Canterbury – Dark Days

Canterbury’s third album comes with some impressive names attached. Produced by Peter Miles (We Are The Ocean, Dry The River) and including tracks mixed by Adrian Bushby (Muse, Foo Fighters), Dark Days promises to be their most successful album yet.

Previous album Heavy in the Day sounded confident and accomplished, but there is a clear maturation on this record. Sonically, it’s darker and heavier, and lyrically it’s perceptive and emotionally intelligent. There is a constant awareness of some mental darkness that could be slipped into at any moment; Dark Days is certainly an appropriate title.
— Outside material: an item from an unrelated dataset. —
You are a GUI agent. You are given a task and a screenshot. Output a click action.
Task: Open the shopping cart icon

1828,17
With its intense, crashing guitars, the album seems to hang on the expectation of some impending destruction.

Despite their gloom, Canterbury have one hell of an ability to construct mercilessly catchy choruses. This ability manifested itself in Heavy in the Day but here it is refined and honed to powerful effect. Each song is hard-hitting and immediate; they make constructing such hooky melodies look easy . They’re the sort of songs that will unleash themselves all over rock radio stations. With Dark Days, Canterbury have created catchy, accessible rock music that looks to earn commercial success.

The layering of the dual vocalists gives the songs great depth and texture. The vocalists are impressively versatile, bearing the strength to belt out unrelentingly intense choruses, but also to sweetly croon on the mellow closer “Going Nowhere”. This song is a complete change of pace from the rest of the album, with its shimmering guitars and soaring string accompaniment. Lyrics like, ‘this isn’t like the world that I know, I feel like I’ve been stripped of my soul’, create a sense of alienation, from oneself and from the rest of the world.
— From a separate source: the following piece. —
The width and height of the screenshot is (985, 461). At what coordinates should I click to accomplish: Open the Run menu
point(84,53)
Contrary to the song’s repetitive nihilism, and the melancholic ambience of the whole album, it ends with hope and positivity for the future (‘we’re going somewhere’). I’m left unsure how to feel about this – it feels a little corny and forced, yet in conflict, simultaneously heartfelt, injecting an uplifting sense of optimism. I suppose the concept that Canterbury are following is that however dark a day may seem, there is always a light at the end of the tunnel.

On the whole though, Dark Days is a strong album, which should see Canterbury affirm their place in the current rock ranks.